::: Information given
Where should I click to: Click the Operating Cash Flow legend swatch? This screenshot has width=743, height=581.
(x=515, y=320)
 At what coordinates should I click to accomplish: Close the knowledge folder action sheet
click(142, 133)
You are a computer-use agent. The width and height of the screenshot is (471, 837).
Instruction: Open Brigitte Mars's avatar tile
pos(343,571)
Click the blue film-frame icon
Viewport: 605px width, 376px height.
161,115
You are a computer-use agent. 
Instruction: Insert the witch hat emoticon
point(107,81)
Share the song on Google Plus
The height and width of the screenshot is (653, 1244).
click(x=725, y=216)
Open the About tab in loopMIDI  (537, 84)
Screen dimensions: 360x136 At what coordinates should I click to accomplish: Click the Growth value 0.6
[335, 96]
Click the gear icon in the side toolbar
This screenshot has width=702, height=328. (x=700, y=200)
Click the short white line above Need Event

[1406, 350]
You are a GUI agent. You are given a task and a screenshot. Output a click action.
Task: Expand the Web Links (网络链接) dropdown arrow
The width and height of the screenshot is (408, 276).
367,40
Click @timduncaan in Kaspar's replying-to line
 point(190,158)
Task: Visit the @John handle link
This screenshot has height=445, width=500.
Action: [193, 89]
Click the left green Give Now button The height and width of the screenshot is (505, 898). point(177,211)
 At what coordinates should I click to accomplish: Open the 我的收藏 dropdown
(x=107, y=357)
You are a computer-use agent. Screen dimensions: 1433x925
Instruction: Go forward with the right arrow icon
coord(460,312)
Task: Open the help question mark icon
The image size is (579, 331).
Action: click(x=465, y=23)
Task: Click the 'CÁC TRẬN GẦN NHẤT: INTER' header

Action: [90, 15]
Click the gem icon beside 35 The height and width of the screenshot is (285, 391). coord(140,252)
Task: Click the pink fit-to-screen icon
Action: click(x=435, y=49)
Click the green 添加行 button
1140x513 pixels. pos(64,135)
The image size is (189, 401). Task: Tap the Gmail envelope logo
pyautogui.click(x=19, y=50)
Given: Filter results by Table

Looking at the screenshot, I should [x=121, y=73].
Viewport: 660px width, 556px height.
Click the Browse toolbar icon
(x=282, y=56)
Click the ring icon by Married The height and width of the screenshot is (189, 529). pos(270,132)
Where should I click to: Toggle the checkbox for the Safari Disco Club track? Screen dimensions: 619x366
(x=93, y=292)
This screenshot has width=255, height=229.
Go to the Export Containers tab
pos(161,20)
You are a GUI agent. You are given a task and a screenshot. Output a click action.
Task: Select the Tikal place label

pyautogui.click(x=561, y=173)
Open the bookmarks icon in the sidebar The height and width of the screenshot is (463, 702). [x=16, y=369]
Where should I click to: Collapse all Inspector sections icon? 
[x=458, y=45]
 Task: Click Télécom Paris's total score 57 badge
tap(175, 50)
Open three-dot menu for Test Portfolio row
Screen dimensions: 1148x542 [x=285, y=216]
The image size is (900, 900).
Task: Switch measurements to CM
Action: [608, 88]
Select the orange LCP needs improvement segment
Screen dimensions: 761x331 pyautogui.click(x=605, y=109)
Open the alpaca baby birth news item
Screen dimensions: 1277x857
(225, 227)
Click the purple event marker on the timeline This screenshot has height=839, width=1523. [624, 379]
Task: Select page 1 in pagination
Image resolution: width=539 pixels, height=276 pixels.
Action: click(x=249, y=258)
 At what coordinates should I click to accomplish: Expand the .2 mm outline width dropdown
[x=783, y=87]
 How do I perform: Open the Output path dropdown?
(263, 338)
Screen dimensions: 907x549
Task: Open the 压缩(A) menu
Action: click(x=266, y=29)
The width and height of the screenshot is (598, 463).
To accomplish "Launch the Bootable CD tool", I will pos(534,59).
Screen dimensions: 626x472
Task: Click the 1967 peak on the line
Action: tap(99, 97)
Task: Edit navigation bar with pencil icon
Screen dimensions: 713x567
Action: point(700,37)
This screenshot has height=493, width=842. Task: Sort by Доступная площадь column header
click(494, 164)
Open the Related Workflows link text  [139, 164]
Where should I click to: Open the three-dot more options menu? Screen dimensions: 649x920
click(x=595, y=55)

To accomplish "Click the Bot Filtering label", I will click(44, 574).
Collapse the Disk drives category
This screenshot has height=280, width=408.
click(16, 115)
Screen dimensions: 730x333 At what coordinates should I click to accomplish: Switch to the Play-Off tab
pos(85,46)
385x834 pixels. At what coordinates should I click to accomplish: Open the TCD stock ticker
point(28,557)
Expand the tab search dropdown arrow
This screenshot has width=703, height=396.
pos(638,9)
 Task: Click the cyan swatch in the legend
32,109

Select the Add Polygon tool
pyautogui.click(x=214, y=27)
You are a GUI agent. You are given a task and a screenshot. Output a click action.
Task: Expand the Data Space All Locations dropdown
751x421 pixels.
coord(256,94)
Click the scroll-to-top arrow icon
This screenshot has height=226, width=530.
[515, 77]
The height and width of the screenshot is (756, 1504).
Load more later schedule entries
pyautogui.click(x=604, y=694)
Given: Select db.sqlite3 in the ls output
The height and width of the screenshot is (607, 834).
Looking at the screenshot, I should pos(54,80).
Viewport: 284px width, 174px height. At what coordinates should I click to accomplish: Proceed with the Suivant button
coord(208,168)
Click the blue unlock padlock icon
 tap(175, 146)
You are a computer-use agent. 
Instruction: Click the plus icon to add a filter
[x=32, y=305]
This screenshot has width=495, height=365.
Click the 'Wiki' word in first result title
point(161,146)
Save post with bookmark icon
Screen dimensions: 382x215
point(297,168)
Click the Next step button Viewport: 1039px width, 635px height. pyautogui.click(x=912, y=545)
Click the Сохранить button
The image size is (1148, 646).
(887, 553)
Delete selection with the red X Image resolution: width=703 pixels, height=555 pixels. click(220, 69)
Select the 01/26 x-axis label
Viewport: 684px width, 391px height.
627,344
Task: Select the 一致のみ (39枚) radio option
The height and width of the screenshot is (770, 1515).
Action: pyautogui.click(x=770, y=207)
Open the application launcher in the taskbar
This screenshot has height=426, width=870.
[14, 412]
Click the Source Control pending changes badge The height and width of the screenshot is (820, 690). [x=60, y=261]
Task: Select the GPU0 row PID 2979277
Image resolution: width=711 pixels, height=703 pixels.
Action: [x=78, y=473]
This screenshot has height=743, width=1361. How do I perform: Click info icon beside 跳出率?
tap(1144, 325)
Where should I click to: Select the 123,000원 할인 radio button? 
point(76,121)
::::::
**Work instruction:** Each line of the data must be retyped exactly.

**Answer to the exercise:**
Where should I click to: Click the Operating Cash Flow legend swatch? This screenshot has width=743, height=581.
(x=515, y=320)
 At what coordinates should I click to accomplish: Close the knowledge folder action sheet
click(142, 133)
You are a computer-use agent. The width and height of the screenshot is (471, 837).
Instruction: Open Brigitte Mars's avatar tile
pos(343,571)
Click the blue film-frame icon
Viewport: 605px width, 376px height.
161,115
You are a computer-use agent. 
Instruction: Insert the witch hat emoticon
point(107,81)
Share the song on Google Plus
The height and width of the screenshot is (653, 1244).
click(x=725, y=216)
Open the About tab in loopMIDI  (537, 84)
Screen dimensions: 360x136 At what coordinates should I click to accomplish: Click the Growth value 0.6
[335, 96]
Click the gear icon in the side toolbar
This screenshot has width=702, height=328. (x=700, y=200)
Click the short white line above Need Event

[1406, 350]
You are a GUI agent. You are given a task and a screenshot. Output a click action.
Task: Expand the Web Links (网络链接) dropdown arrow
The width and height of the screenshot is (408, 276).
367,40
Click @timduncaan in Kaspar's replying-to line
 point(190,158)
Task: Visit the @John handle link
This screenshot has height=445, width=500.
Action: [193, 89]
Click the left green Give Now button The height and width of the screenshot is (505, 898). point(177,211)
 At what coordinates should I click to accomplish: Open the 我的收藏 dropdown
(x=107, y=357)
You are a computer-use agent. Screen dimensions: 1433x925
Instruction: Go forward with the right arrow icon
coord(460,312)
Task: Open the help question mark icon
The image size is (579, 331).
Action: click(x=465, y=23)
Task: Click the 'CÁC TRẬN GẦN NHẤT: INTER' header

Action: [90, 15]
Click the gem icon beside 35 The height and width of the screenshot is (285, 391). coord(140,252)
Task: Click the pink fit-to-screen icon
Action: click(x=435, y=49)
Click the green 添加行 button
1140x513 pixels. pos(64,135)
The image size is (189, 401). Task: Tap the Gmail envelope logo
pyautogui.click(x=19, y=50)
Given: Filter results by Table

Looking at the screenshot, I should [x=121, y=73].
Viewport: 660px width, 556px height.
Click the Browse toolbar icon
(x=282, y=56)
Click the ring icon by Married The height and width of the screenshot is (189, 529). pos(270,132)
Where should I click to: Toggle the checkbox for the Safari Disco Club track? Screen dimensions: 619x366
(x=93, y=292)
This screenshot has width=255, height=229.
Go to the Export Containers tab
pos(161,20)
You are a GUI agent. You are given a task and a screenshot. Output a click action.
Task: Select the Tikal place label

pyautogui.click(x=561, y=173)
Open the bookmarks icon in the sidebar The height and width of the screenshot is (463, 702). [x=16, y=369]
Where should I click to: Collapse all Inspector sections icon? 
[x=458, y=45]
 Task: Click Télécom Paris's total score 57 badge
tap(175, 50)
Open three-dot menu for Test Portfolio row
Screen dimensions: 1148x542 [x=285, y=216]
The image size is (900, 900).
Task: Switch measurements to CM
Action: [608, 88]
Select the orange LCP needs improvement segment
Screen dimensions: 761x331 pyautogui.click(x=605, y=109)
Open the alpaca baby birth news item
Screen dimensions: 1277x857
(225, 227)
Click the purple event marker on the timeline This screenshot has height=839, width=1523. [624, 379]
Task: Select page 1 in pagination
Image resolution: width=539 pixels, height=276 pixels.
Action: click(x=249, y=258)
 At what coordinates should I click to accomplish: Expand the .2 mm outline width dropdown
[x=783, y=87]
 How do I perform: Open the Output path dropdown?
(263, 338)
Screen dimensions: 907x549
Task: Open the 压缩(A) menu
Action: click(x=266, y=29)
The width and height of the screenshot is (598, 463).
To accomplish "Launch the Bootable CD tool", I will pos(534,59).
Screen dimensions: 626x472
Task: Click the 1967 peak on the line
Action: tap(99, 97)
Task: Edit navigation bar with pencil icon
Screen dimensions: 713x567
Action: point(700,37)
This screenshot has height=493, width=842. Task: Sort by Доступная площадь column header
click(494, 164)
Open the Related Workflows link text  [139, 164]
Where should I click to: Open the three-dot more options menu? Screen dimensions: 649x920
click(x=595, y=55)

To accomplish "Click the Bot Filtering label", I will click(44, 574).
Collapse the Disk drives category
This screenshot has height=280, width=408.
click(16, 115)
Screen dimensions: 730x333 At what coordinates should I click to accomplish: Switch to the Play-Off tab
pos(85,46)
385x834 pixels. At what coordinates should I click to accomplish: Open the TCD stock ticker
point(28,557)
Expand the tab search dropdown arrow
This screenshot has width=703, height=396.
pos(638,9)
 Task: Click the cyan swatch in the legend
32,109

Select the Add Polygon tool
pyautogui.click(x=214, y=27)
You are a GUI agent. You are given a task and a screenshot. Output a click action.
Task: Expand the Data Space All Locations dropdown
751x421 pixels.
coord(256,94)
Click the scroll-to-top arrow icon
This screenshot has height=226, width=530.
[515, 77]
The height and width of the screenshot is (756, 1504).
Load more later schedule entries
pyautogui.click(x=604, y=694)
Given: Select db.sqlite3 in the ls output
The height and width of the screenshot is (607, 834).
Looking at the screenshot, I should pos(54,80).
Viewport: 284px width, 174px height. At what coordinates should I click to accomplish: Proceed with the Suivant button
coord(208,168)
Click the blue unlock padlock icon
 tap(175, 146)
You are a computer-use agent. 
Instruction: Click the plus icon to add a filter
[x=32, y=305]
This screenshot has width=495, height=365.
Click the 'Wiki' word in first result title
point(161,146)
Save post with bookmark icon
Screen dimensions: 382x215
point(297,168)
Click the Next step button Viewport: 1039px width, 635px height. pyautogui.click(x=912, y=545)
Click the Сохранить button
The image size is (1148, 646).
(887, 553)
Delete selection with the red X Image resolution: width=703 pixels, height=555 pixels. click(220, 69)
Select the 01/26 x-axis label
Viewport: 684px width, 391px height.
627,344
Task: Select the 一致のみ (39枚) radio option
The height and width of the screenshot is (770, 1515).
Action: pyautogui.click(x=770, y=207)
Open the application launcher in the taskbar
This screenshot has height=426, width=870.
[14, 412]
Click the Source Control pending changes badge The height and width of the screenshot is (820, 690). [x=60, y=261]
Task: Select the GPU0 row PID 2979277
Image resolution: width=711 pixels, height=703 pixels.
Action: [x=78, y=473]
This screenshot has height=743, width=1361. How do I perform: Click info icon beside 跳出率?
tap(1144, 325)
Where should I click to: Select the 123,000원 할인 radio button? 
point(76,121)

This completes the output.